#### EXERCISE DESCRIPTION:
Reproduce the records word for word, starting from the very beginning and ending after the line that contains "Looking at the". Give only those lines.
^^^^^^^^
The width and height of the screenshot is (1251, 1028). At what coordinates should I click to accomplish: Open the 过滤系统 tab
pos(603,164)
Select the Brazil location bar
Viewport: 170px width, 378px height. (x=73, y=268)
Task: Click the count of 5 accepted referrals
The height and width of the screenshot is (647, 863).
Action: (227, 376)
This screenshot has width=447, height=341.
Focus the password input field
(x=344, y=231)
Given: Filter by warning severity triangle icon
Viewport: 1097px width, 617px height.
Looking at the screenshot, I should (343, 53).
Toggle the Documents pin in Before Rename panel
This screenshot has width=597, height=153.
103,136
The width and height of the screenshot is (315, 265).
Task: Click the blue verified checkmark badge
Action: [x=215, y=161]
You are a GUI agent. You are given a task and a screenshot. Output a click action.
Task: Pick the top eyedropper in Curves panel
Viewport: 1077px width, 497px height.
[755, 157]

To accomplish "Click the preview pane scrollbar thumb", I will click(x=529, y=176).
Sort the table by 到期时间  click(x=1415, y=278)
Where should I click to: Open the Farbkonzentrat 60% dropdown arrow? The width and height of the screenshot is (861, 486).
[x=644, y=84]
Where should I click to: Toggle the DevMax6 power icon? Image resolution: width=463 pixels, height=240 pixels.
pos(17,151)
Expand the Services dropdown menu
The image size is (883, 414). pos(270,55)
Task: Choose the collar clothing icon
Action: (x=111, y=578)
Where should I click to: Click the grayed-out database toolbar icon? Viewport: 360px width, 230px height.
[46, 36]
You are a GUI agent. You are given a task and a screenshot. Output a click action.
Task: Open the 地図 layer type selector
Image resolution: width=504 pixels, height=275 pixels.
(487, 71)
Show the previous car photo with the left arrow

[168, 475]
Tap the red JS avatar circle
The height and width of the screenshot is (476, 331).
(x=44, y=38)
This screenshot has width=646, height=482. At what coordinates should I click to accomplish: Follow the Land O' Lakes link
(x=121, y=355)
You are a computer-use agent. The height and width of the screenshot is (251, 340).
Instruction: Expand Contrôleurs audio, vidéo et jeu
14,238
^^^^^^^^
#### EXERCISE OUTPUT:
The width and height of the screenshot is (1251, 1028). At what coordinates should I click to accomplish: Open the 过滤系统 tab
pos(603,164)
Select the Brazil location bar
Viewport: 170px width, 378px height. (x=73, y=268)
Task: Click the count of 5 accepted referrals
The height and width of the screenshot is (647, 863).
Action: (227, 376)
This screenshot has width=447, height=341.
Focus the password input field
(x=344, y=231)
Given: Filter by warning severity triangle icon
Viewport: 1097px width, 617px height.
Looking at the screenshot, I should (343, 53).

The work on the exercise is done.